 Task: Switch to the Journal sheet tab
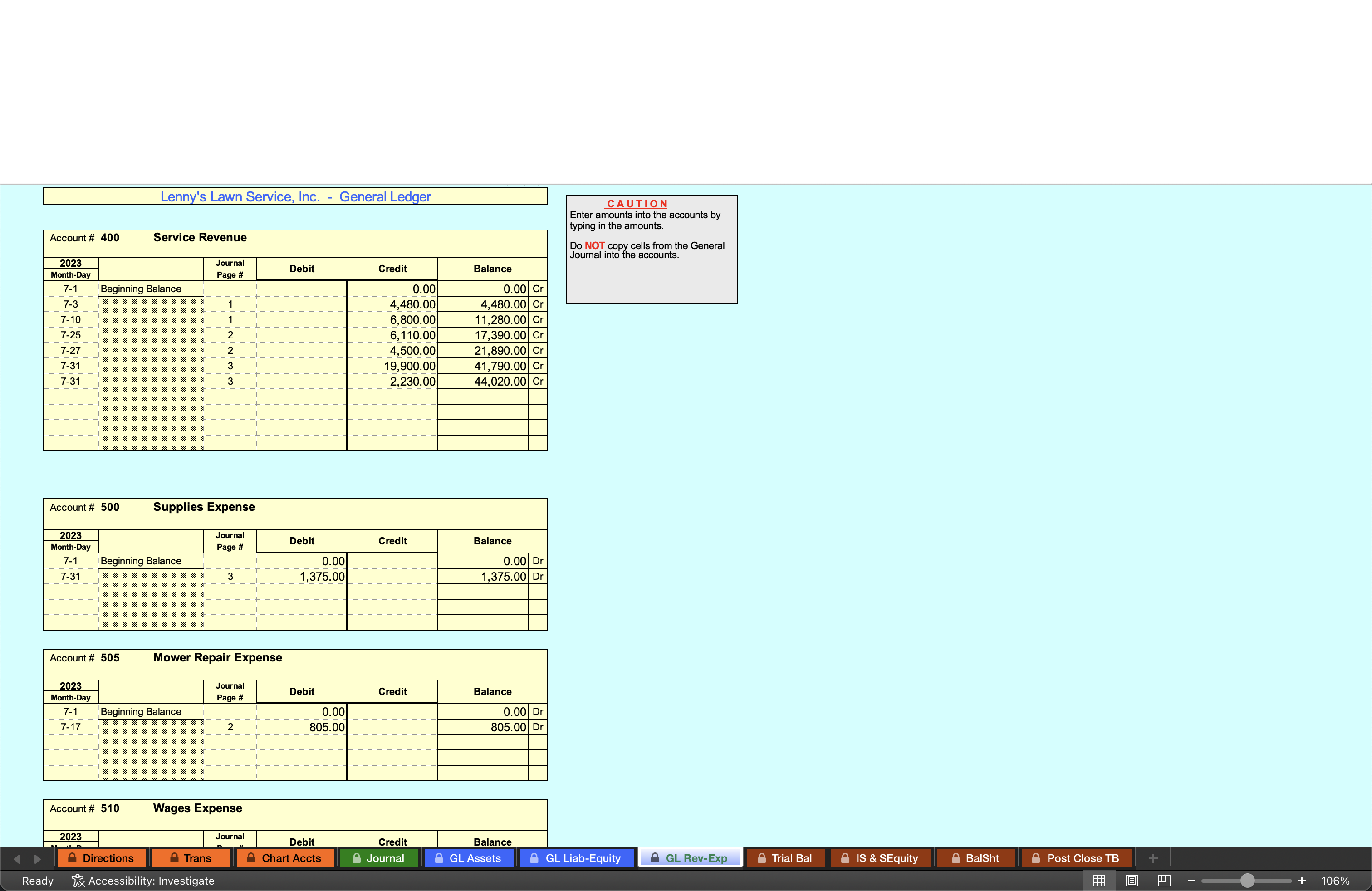pos(379,858)
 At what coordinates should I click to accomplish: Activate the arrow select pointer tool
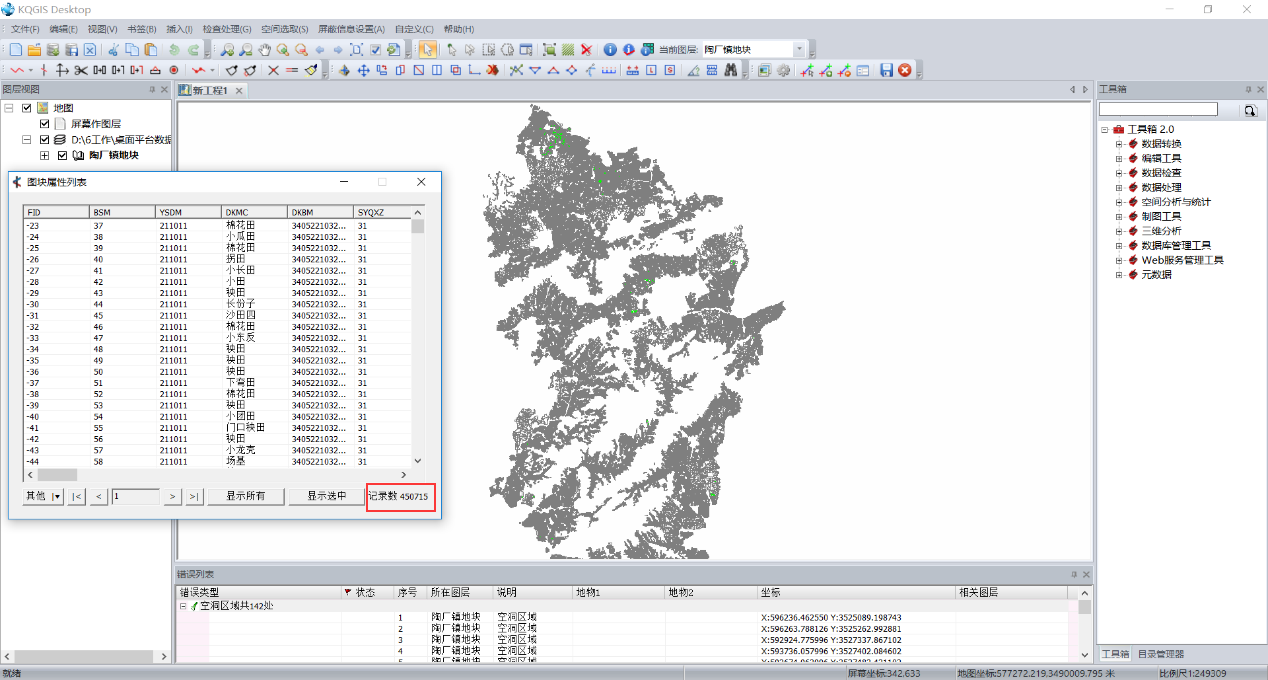428,49
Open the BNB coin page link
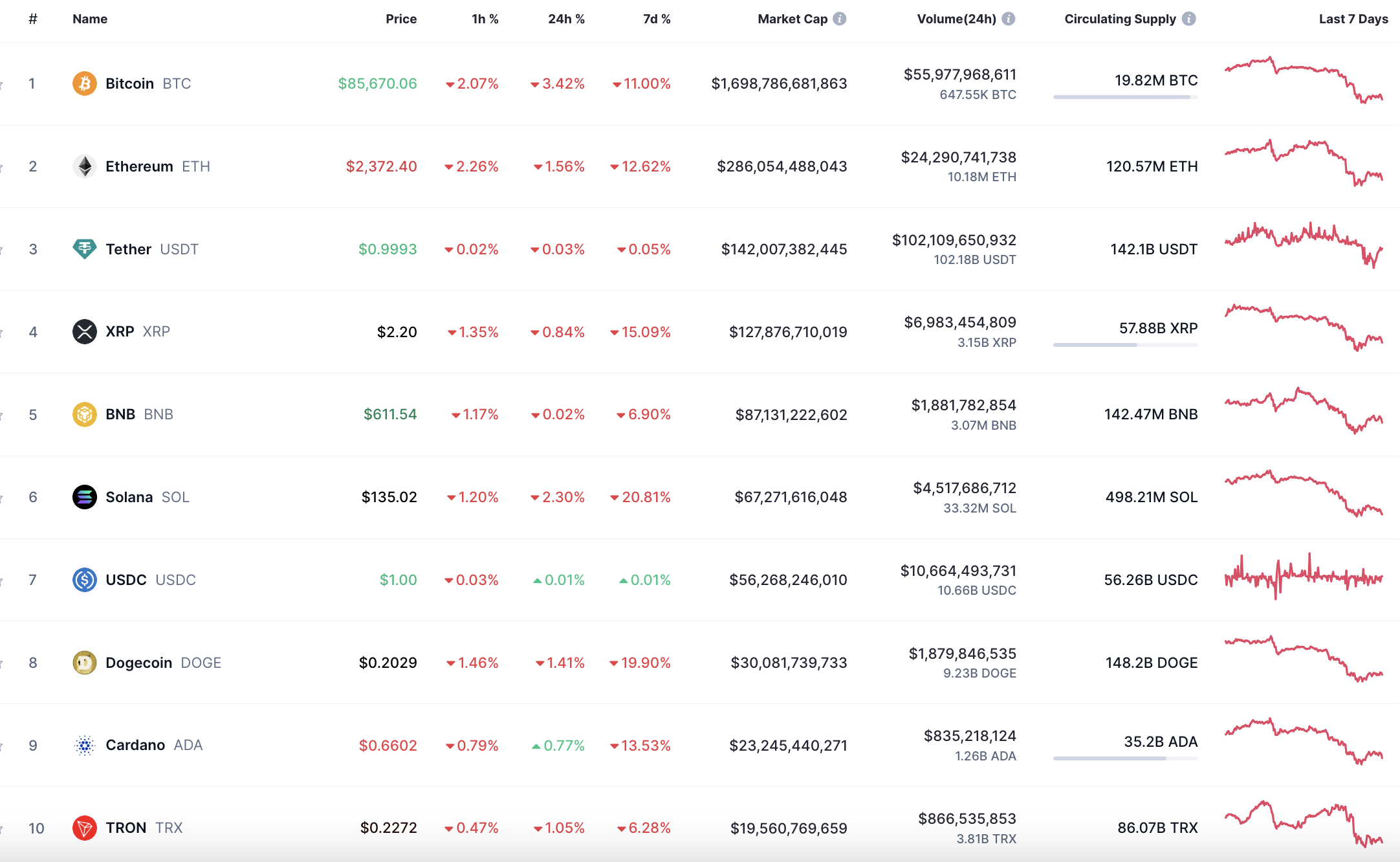 click(x=120, y=414)
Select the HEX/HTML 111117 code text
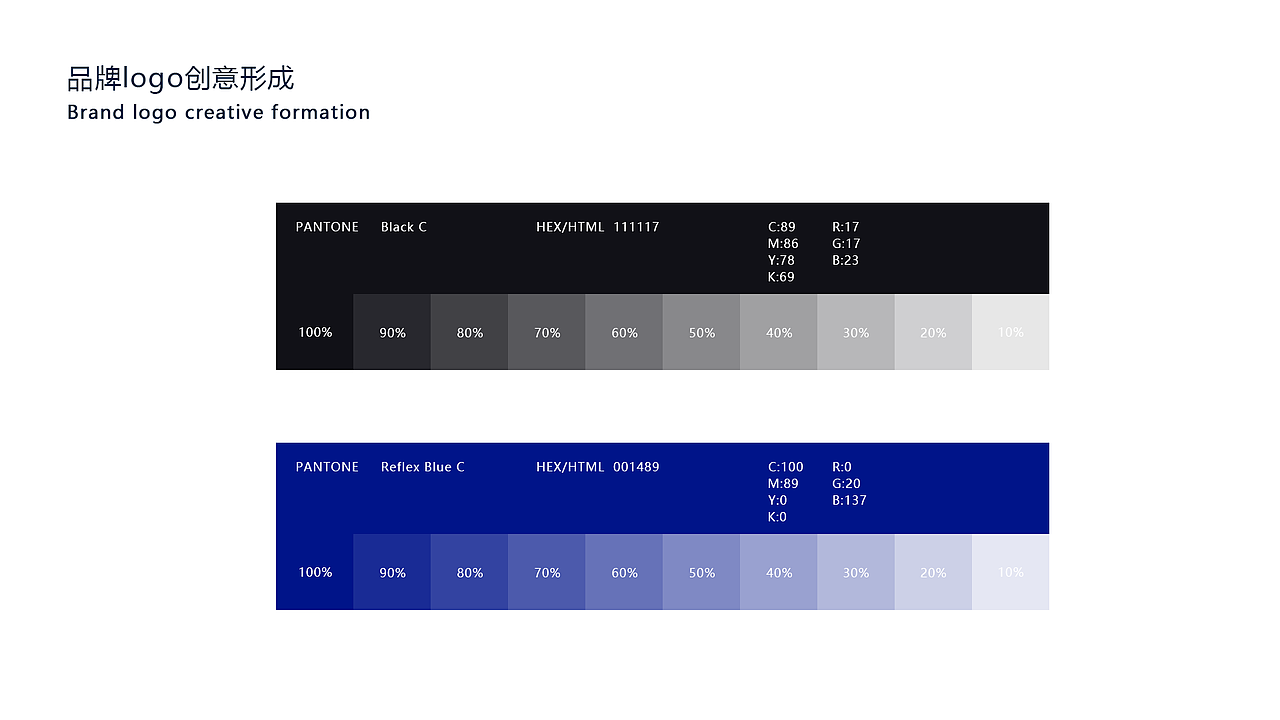Screen dimensions: 1280x720 click(598, 227)
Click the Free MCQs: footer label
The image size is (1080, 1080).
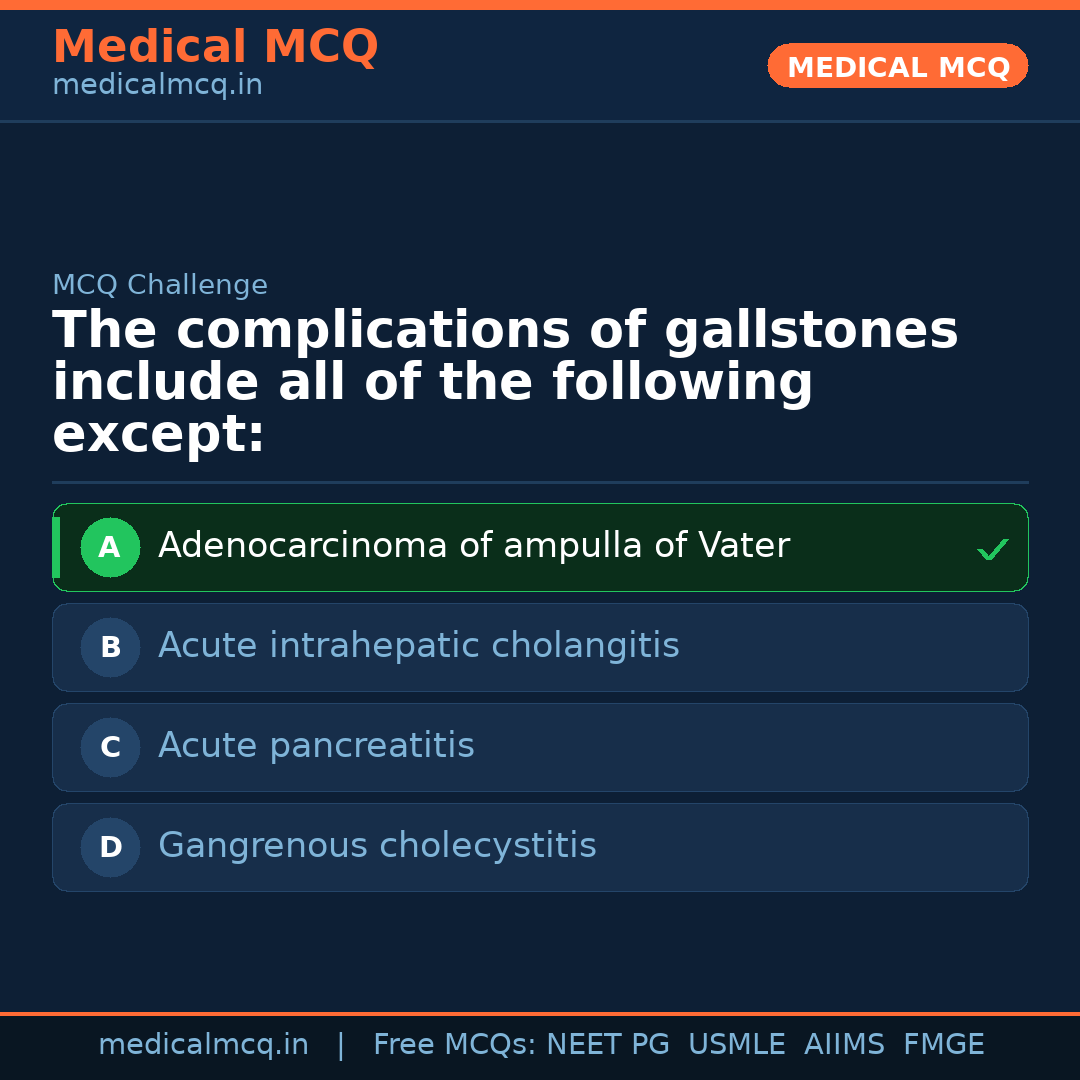(x=454, y=1045)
----
Task description:
Please rewrite the part of the material that opens with the line containing "Open the BNB coin page link" and closes at the end of the material, swapping "coin page" for "token page" and keeping everything else unchanged. Give only those lines, with the pictures left out.

Problem solution:
Open the BNB token page link
 click(x=120, y=414)
Select the HEX/HTML 111117 code text
Screen dimensions: 1280x720 click(598, 227)
Click the Free MCQs: footer label
The image size is (1080, 1080).
(x=454, y=1045)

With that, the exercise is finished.